DESCRIPTION OF THE TASK - Could you copy the data that follows exactly as written, but drop the pictures?

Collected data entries
= = = = = = =

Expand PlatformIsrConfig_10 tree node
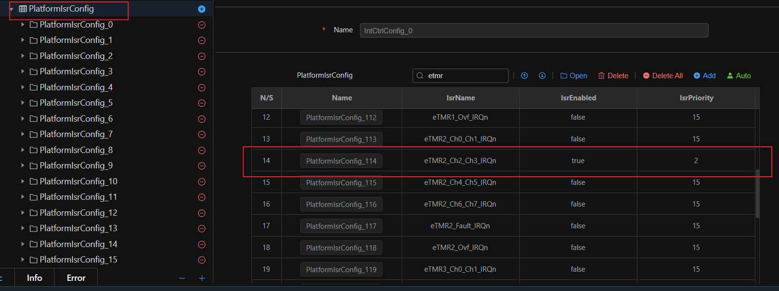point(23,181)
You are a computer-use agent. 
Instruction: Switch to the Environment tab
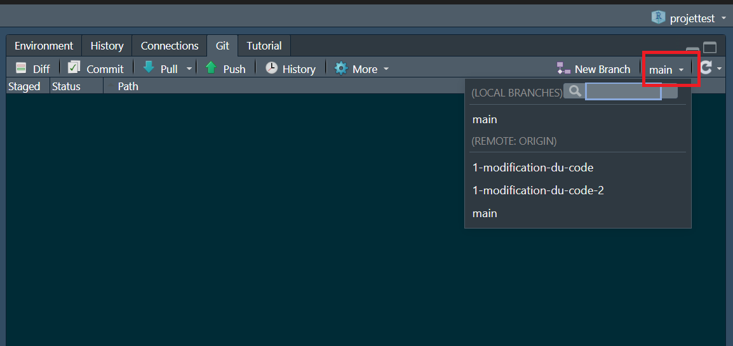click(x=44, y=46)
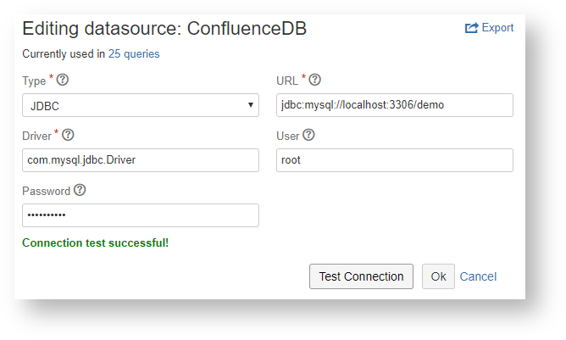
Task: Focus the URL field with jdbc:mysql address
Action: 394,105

= = = = = = =

ANSWER BELOW -
Expand PlatformIsrConfig_10 tree node
point(23,181)
You are a computer-use agent. 
Instruction: Switch to the Environment tab
click(x=44, y=46)
Task: Focus the URL field with jdbc:mysql address
Action: 394,105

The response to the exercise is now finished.